# START OF Input

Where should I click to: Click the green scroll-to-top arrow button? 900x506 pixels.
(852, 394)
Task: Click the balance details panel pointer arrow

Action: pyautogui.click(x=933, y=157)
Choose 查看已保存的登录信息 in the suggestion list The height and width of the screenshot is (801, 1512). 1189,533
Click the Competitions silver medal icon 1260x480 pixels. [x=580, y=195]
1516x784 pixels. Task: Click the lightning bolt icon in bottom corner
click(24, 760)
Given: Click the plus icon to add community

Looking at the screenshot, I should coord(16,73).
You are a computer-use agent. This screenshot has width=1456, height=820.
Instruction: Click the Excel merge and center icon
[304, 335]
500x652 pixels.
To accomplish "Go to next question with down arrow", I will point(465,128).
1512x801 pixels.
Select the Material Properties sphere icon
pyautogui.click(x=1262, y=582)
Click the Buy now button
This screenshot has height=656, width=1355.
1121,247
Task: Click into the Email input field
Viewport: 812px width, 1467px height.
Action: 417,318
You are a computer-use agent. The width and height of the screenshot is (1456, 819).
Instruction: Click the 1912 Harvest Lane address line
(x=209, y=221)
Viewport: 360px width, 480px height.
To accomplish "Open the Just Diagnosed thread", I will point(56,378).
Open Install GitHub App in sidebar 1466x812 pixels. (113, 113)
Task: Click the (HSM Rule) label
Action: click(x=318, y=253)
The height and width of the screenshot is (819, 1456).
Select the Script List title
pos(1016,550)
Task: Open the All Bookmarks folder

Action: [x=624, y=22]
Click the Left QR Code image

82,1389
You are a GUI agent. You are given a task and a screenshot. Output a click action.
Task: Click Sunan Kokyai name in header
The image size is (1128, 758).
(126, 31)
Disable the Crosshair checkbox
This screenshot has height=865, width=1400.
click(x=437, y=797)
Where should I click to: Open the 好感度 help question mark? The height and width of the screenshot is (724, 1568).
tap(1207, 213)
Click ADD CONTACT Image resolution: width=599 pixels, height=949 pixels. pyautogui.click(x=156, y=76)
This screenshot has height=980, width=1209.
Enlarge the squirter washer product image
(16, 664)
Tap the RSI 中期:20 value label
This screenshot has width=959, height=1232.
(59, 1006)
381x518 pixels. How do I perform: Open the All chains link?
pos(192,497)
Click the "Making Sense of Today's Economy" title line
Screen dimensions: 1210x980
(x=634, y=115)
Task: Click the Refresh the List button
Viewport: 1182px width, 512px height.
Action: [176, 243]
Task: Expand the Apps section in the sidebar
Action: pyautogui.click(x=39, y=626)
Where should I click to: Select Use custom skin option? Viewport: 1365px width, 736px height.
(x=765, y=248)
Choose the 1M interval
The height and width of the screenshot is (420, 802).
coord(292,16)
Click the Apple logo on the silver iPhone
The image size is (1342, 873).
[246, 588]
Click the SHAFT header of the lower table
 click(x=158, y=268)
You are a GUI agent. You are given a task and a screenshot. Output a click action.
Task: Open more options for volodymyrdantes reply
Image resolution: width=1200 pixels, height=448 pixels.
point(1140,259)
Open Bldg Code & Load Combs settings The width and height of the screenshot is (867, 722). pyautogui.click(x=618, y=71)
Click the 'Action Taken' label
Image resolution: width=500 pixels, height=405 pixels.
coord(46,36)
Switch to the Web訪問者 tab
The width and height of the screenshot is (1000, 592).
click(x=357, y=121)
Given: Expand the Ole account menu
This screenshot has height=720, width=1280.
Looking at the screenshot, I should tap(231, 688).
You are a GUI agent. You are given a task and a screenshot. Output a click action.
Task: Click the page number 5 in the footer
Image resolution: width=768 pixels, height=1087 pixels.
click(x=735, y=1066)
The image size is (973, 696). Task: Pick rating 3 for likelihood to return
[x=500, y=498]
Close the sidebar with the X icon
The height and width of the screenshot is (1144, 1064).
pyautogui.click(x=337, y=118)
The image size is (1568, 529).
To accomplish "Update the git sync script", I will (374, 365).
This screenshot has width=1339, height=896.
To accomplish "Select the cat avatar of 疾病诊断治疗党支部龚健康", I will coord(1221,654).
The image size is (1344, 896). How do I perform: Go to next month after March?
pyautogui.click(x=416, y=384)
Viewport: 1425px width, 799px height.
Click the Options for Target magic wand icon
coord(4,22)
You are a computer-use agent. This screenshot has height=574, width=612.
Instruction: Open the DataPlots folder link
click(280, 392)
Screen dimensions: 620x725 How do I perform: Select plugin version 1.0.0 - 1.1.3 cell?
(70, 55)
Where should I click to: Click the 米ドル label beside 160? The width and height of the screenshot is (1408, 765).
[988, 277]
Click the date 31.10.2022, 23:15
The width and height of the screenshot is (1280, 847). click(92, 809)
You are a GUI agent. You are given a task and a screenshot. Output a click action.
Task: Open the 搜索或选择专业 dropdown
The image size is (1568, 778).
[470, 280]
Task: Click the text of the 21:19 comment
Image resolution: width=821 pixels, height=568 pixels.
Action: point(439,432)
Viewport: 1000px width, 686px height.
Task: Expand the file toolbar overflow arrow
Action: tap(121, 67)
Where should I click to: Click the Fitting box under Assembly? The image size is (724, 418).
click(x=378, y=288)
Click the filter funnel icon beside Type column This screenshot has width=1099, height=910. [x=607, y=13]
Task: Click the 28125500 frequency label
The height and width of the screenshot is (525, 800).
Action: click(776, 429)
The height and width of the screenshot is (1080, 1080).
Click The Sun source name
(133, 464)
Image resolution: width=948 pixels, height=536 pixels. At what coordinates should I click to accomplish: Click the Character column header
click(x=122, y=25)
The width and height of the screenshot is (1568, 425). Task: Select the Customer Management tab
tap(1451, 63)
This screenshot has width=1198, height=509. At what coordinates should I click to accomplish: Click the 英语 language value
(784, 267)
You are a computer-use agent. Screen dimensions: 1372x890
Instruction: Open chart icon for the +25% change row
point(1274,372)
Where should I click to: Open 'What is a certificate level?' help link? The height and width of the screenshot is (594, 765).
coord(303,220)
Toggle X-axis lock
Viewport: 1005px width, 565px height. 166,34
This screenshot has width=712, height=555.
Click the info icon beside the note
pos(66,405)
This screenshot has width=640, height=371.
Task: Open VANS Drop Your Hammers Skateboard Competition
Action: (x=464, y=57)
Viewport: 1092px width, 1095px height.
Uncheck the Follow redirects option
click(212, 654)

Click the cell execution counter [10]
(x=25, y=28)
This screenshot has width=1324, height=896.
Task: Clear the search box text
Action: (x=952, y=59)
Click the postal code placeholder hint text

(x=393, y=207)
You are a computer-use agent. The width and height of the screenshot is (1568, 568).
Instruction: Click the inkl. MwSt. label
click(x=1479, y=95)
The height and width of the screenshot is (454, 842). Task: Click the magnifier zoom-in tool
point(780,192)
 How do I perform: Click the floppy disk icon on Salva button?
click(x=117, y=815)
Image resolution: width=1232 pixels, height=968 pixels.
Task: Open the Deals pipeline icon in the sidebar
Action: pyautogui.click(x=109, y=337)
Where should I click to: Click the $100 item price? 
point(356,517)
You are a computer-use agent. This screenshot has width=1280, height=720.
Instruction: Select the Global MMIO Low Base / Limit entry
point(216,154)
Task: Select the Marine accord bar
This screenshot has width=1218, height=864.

# END OF Input

*Problem requirements*
Render every line of the data above as a JSON list of strings, one string per line, leaving out blank lines.

*Final answer*
[
  "Where should I click to: Click the green scroll-to-top arrow button? 900x506 pixels.",
  "(852, 394)",
  "Task: Click the balance details panel pointer arrow",
  "Action: pyautogui.click(x=933, y=157)",
  "Choose 查看已保存的登录信息 in the suggestion list The height and width of the screenshot is (801, 1512). 1189,533",
  "Click the Competitions silver medal icon 1260x480 pixels. [x=580, y=195]",
  "1516x784 pixels. Task: Click the lightning bolt icon in bottom corner",
  "click(24, 760)",
  "Given: Click the plus icon to add community",
  "Looking at the screenshot, I should coord(16,73).",
  "You are a computer-use agent. This screenshot has width=1456, height=820.",
  "Instruction: Click the Excel merge and center icon",
  "[304, 335]",
  "500x652 pixels.",
  "To accomplish \"Go to next question with down arrow\", I will point(465,128).",
  "1512x801 pixels.",
  "Select the Material Properties sphere icon",
  "pyautogui.click(x=1262, y=582)",
  "Click the Buy now button",
  "This screenshot has height=656, width=1355.",
  "1121,247",
  "Task: Click into the Email input field",
  "Viewport: 812px width, 1467px height.",
  "Action: 417,318",
  "You are a computer-use agent. The width and height of the screenshot is (1456, 819).",
  "Instruction: Click the 1912 Harvest Lane address line",
  "(x=209, y=221)",
  "Viewport: 360px width, 480px height.",
  "To accomplish \"Open the Just Diagnosed thread\", I will point(56,378).",
  "Open Install GitHub App in sidebar 1466x812 pixels. (113, 113)",
  "Task: Click the (HSM Rule) label",
  "Action: click(x=318, y=253)",
  "The height and width of the screenshot is (819, 1456).",
  "Select the Script List title",
  "pos(1016,550)",
  "Task: Open the All Bookmarks folder",
  "Action: [x=624, y=22]",
  "Click the Left QR Code image",
  "82,1389",
  "You are a GUI agent. You are given a task and a screenshot. Output a click action.",
  "Task: Click Sunan Kokyai name in header",
  "The image size is (1128, 758).",
  "(126, 31)",
  "Disable the Crosshair checkbox",
  "This screenshot has height=865, width=1400.",
  "click(x=437, y=797)",
  "Where should I click to: Open the 好感度 help question mark? The height and width of the screenshot is (724, 1568).",
  "tap(1207, 213)",
  "Click ADD CONTACT Image resolution: width=599 pixels, height=949 pixels. pyautogui.click(x=156, y=76)",
  "This screenshot has height=980, width=1209.",
  "Enlarge the squirter washer product image",
  "(16, 664)",
  "Tap the RSI 中期:20 value label",
  "This screenshot has width=959, height=1232.",
  "(59, 1006)",
  "381x518 pixels. How do I perform: Open the All chains link?",
  "pos(192,497)",
  "Click the \"Making Sense of Today's Economy\" title line",
  "Screen dimensions: 1210x980",
  "(x=634, y=115)",
  "Task: Click the Refresh the List button",
  "Viewport: 1182px width, 512px height.",
  "Action: [176, 243]",
  "Task: Expand the Apps section in the sidebar",
  "Action: pyautogui.click(x=39, y=626)",
  "Where should I click to: Select Use custom skin option? Viewport: 1365px width, 736px height.",
  "(x=765, y=248)",
  "Choose the 1M interval",
  "The height and width of the screenshot is (420, 802).",
  "coord(292,16)",
  "Click the Apple logo on the silver iPhone",
  "The image size is (1342, 873).",
  "[246, 588]",
  "Click the SHAFT header of the lower table",
  " click(x=158, y=268)",
  "You are a GUI agent. You are given a task and a screenshot. Output a click action.",
  "Task: Open more options for volodymyrdantes reply",
  "Image resolution: width=1200 pixels, height=448 pixels.",
  "point(1140,259)",
  "Open Bldg Code & Load Combs settings The width and height of the screenshot is (867, 722). pyautogui.click(x=618, y=71)",
  "Click the 'Action Taken' label",
  "Image resolution: width=500 pixels, height=405 pixels.",
  "coord(46,36)",
  "Switch to the Web訪問者 tab",
  "The width and height of the screenshot is (1000, 592).",
  "click(x=357, y=121)",
  "Given: Expand the Ole account menu",
  "This screenshot has height=720, width=1280.",
  "Looking at the screenshot, I should tap(231, 688).",
  "You are a GUI agent. You are given a task and a screenshot. Output a click action.",
  "Task: Click the page number 5 in the footer",
  "Image resolution: width=768 pixels, height=1087 pixels.",
  "click(x=735, y=1066)",
  "The image size is (973, 696). Task: Pick rating 3 for likelihood to return",
  "[x=500, y=498]",
  "Close the sidebar with the X icon",
  "The height and width of the screenshot is (1144, 1064).",
  "pyautogui.click(x=337, y=118)",
  "The image size is (1568, 529).",
  "To accomplish \"Update the git sync script\", I will (374, 365).",
  "This screenshot has width=1339, height=896.",
  "To accomplish \"Select the cat avatar of 疾病诊断治疗党支部龚健康\", I will coord(1221,654).",
  "The image size is (1344, 896). How do I perform: Go to next month after March?",
  "pyautogui.click(x=416, y=384)",
  "Viewport: 1425px width, 799px height.",
  "Click the Options for Target magic wand icon",
  "coord(4,22)",
  "You are a computer-use agent. This screenshot has height=574, width=612.",
  "Instruction: Open the DataPlots folder link",
  "click(280, 392)",
  "Screen dimensions: 620x725 How do I perform: Select plugin version 1.0.0 - 1.1.3 cell?",
  "(70, 55)",
  "Where should I click to: Click the 米ドル label beside 160? The width and height of the screenshot is (1408, 765).",
  "[988, 277]",
  "Click the date 31.10.2022, 23:15",
  "The width and height of the screenshot is (1280, 847). click(92, 809)",
  "You are a GUI agent. You are given a task and a screenshot. Output a click action.",
  "Task: Open the 搜索或选择专业 dropdown",
  "The image size is (1568, 778).",
  "[470, 280]",
  "Task: Click the text of the 21:19 comment",
  "Image resolution: width=821 pixels, height=568 pixels.",
  "Action: point(439,432)",
  "Viewport: 1000px width, 686px height.",
  "Task: Expand the file toolbar overflow arrow",
  "Action: tap(121, 67)",
  "Where should I click to: Click the Fitting box under Assembly? The image size is (724, 418).",
  "click(x=378, y=288)",
  "Click the filter funnel icon beside Type column This screenshot has width=1099, height=910. [x=607, y=13]",
  "Task: Click the 28125500 frequency label",
  "The height and width of the screenshot is (525, 800).",
  "Action: click(776, 429)",
  "The height and width of the screenshot is (1080, 1080).",
  "Click The Sun source name",
  "(133, 464)",
  "Image resolution: width=948 pixels, height=536 pixels. At what coordinates should I click to accomplish: Click the Character column header",
  "click(x=122, y=25)",
  "The width and height of the screenshot is (1568, 425). Task: Select the Customer Management tab",
  "tap(1451, 63)",
  "This screenshot has width=1198, height=509. At what coordinates should I click to accomplish: Click the 英语 language value",
  "(784, 267)",
  "You are a computer-use agent. Screen dimensions: 1372x890",
  "Instruction: Open chart icon for the +25% change row",
  "point(1274,372)",
  "Where should I click to: Open 'What is a certificate level?' help link? The height and width of the screenshot is (594, 765).",
  "coord(303,220)",
  "Toggle X-axis lock",
  "Viewport: 1005px width, 565px height. 166,34",
  "This screenshot has width=712, height=555.",
  "Click the info icon beside the note",
  "pos(66,405)",
  "This screenshot has width=640, height=371.",
  "Task: Open VANS Drop Your Hammers Skateboard Competition",
  "Action: (x=464, y=57)",
  "Viewport: 1092px width, 1095px height.",
  "Uncheck the Follow redirects option",
  "click(212, 654)",
  "Click the cell execution counter [10]",
  "(x=25, y=28)",
  "This screenshot has width=1324, height=896.",
  "Task: Clear the search box text",
  "Action: (x=952, y=59)",
  "Click the postal code placeholder hint text",
  "(x=393, y=207)",
  "You are a computer-use agent. The width and height of the screenshot is (1568, 568).",
  "Instruction: Click the inkl. MwSt. label",
  "click(x=1479, y=95)",
  "The height and width of the screenshot is (454, 842). Task: Click the magnifier zoom-in tool",
  "point(780,192)",
  " How do I perform: Click the floppy disk icon on Salva button?",
  "click(x=117, y=815)",
  "Image resolution: width=1232 pixels, height=968 pixels.",
  "Task: Open the Deals pipeline icon in the sidebar",
  "Action: pyautogui.click(x=109, y=337)",
  "Where should I click to: Click the $100 item price? ",
  "point(356,517)",
  "You are a computer-use agent. This screenshot has width=1280, height=720.",
  "Instruction: Select the Global MMIO Low Base / Limit entry",
  "point(216,154)",
  "Task: Select the Marine accord bar",
  "This screenshot has width=1218, height=864."
]